Each diagram has an entry point and an end point.

  • Terminals are represented by round boxes
  • Non-terminals are represented by square boxes.

It's describes possible paths going through other non-terminals and terminals. To belong to the language, an expression must describe a path starting form the main diagram.

Library:

  1. Rail Road Generator: Javascript + svg (not open source)
  2. Railroad-diagrams Javascript + svg
  3. Weltraumschaf/ebnf Php + Image, plugin dokuwiki

Example:

6.4 - Language

A language is defined by the following symbol type:

Symbol Type Also Called Cardinality Definition Example
terminal
term set
(vocabulary)
These symbols are said to be terminal,
because they cannot be substituted by any other symbols.
John, Mary, eats, talks.
non-terminal identifier set They denote syntactic (classes|category) and can be substituted. Sentence, Subject and predicate
syntactic equations productions set These define the possible substitutions of non-terminal symbols.
An equation is specified for each non-terminal symbol.
start 1 This symbol is a non-terminal symbol. Sentence

Syntactic equations - Backus Naur Form (BNF), Extended BNF (EBNF) and ABNF

A language is, therefore, the set of sequences of terminal symbols which, starting with the start symbol, can be generated by repeated application of syntactic equations, that is, substitutions.

The idea of defining languages and their grammar with mathematical precision goes back to N. Chomsky. It became clear, however, that the presented, simple scheme of substitution rules was insufficient to represent the complexity of spoken languages. This remained true even after the formalisms were considerably expanded. In contrast, this work proved extremely fruitful for the theory of programming languages and mathematical formalisms. In passing, we emphasize that this rigour applied to the syntax only, not to the semantics.

The use of the Chomsky formalism is also responsible for the term programming language, because programming languages seemed to exhibit a structure similar to spoken languages. This term is rather unfortunate, because a programming language is not spoken, and therefore is not a language in the true sense of the word.
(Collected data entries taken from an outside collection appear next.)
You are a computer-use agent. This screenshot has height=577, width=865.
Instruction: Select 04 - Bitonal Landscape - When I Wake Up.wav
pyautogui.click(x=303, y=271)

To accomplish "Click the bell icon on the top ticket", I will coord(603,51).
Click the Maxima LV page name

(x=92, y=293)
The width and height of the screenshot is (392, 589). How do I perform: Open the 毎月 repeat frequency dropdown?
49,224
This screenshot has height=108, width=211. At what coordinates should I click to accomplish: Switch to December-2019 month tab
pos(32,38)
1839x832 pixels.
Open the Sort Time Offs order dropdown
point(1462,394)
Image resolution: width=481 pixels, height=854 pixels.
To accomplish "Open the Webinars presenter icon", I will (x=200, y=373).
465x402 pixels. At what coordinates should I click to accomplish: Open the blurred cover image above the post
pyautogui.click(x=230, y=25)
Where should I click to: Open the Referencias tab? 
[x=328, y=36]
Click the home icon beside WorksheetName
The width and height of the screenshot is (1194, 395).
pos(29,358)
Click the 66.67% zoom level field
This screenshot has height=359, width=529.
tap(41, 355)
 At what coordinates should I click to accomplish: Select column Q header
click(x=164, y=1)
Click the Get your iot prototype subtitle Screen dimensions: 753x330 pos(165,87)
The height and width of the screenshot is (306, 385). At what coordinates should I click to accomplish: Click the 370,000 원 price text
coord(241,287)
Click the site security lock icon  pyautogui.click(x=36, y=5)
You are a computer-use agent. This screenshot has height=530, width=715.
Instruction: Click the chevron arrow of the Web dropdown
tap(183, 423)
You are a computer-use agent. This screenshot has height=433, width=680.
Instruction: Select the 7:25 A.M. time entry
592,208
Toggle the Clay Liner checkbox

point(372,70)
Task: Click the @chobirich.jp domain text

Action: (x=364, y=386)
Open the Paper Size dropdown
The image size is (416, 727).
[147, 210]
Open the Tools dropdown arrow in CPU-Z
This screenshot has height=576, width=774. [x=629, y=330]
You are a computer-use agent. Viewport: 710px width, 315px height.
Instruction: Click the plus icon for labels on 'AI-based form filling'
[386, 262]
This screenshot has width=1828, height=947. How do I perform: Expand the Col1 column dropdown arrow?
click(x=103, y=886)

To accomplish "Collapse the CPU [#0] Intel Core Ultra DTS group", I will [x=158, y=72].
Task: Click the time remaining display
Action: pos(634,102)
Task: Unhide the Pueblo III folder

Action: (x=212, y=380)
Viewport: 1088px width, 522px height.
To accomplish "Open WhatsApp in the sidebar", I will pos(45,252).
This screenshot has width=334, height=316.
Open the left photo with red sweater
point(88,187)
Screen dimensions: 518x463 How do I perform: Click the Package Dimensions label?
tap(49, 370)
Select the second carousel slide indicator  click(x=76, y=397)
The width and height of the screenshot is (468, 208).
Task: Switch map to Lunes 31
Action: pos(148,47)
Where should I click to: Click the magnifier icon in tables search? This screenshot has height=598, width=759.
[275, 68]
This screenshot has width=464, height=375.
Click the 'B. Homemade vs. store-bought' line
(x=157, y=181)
Formalism or formal notation would have been more appropriate terms.

6.5 - ambiguous language

The structure of a (well formed) sentence is relevant, because it is instrumental in establishing the sentence's meaning. Owing to the syntactic structure, the individual parts of the sentence and their meaning can be recognized independently, and together they yield the meaning of the whole.

expression = number | expression "+" expression.
number = "1" | "2" | "3" | "4" .

“4 + 2 + 1” is a well-formed expression. This expression may even be derived in several ways, each corresponding to a different structural trees, as shown below:

The two differing structures may also be expressed with appropriate parentheses, respectively :

  • (4 + 2) + 1 = 7
  • 4 + (2 + 1) = 7

Fortunately, thanks to the associativity of addition both yield the same value 7.

But this need not always be the case. The mere use of subtraction in place of addition yields a counter example which shows that the two differing structures also yield a different interpretation and result:

  • (4 - 2) - 1 = 1
  • 4 - (2 - 1) = 3.

The example illustrates two facts:

  • Interpretation of sentences always rests on the recognition of their syntactic structure.
  • Every sentence must have a single structure in order to be unambiguous.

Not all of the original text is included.